A cocaína consumida por via nasal
é de uso mais comum. Foi experimentada por 4% dos adultos, segundo a pesquisa.
Dois milhões de brasileiros já utilizaram o crack pelo menos uma vez na vida e
um em cada 100 adultos fumou essa substância no último ano, expondo-se aos
riscos duplos da cocaína e do éster Aeme, ainda de acordo com levantamento da
Unifesp. Quase a metade dos usuários experimentou a cocaína pela primeira vez
antes dos 18 anos.
O Ministério da Saúde e o governo
paulista têm investido no tratamento de indivíduos viciados. “O estado de São
Paulo se comprometeu a ampliar para 3.700 o número de leitos de internação em
clínicas especializadas”, afirma Laranjeira. Os números, no entanto, não deixam
dúvidas de que o Brasil deixou de ser um país de passagem para ser um
consumidor da droga, o que exige uma atuação forte junto às áreas produtoras.

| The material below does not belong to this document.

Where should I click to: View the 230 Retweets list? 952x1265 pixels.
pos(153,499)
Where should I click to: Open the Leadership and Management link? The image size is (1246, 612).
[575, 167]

“É preciso adotar uma política de negociação com esses países, já que se trata
de uma atividade de produção que envolve uma parcela representativa do PIB.
Esse entendimento envolve relações bilaterais e multilaterais, considerando que
não temos recursos para fechar fronteiras.”
Artigo científico
GARCIA, R. C. et al. The neurotoxicity of anhydroecgonine methyl ester, a crack cocaine pyrolysis product. Toxicological Sciences. v. 128, p. 223-34. jul 2012.
GARCIA, R. C. et al. The neurotoxicity of anhydroecgonine methyl ester, a crack cocaine pyrolysis product. Toxicological Sciences. v. 128, p. 223-34. jul 2012.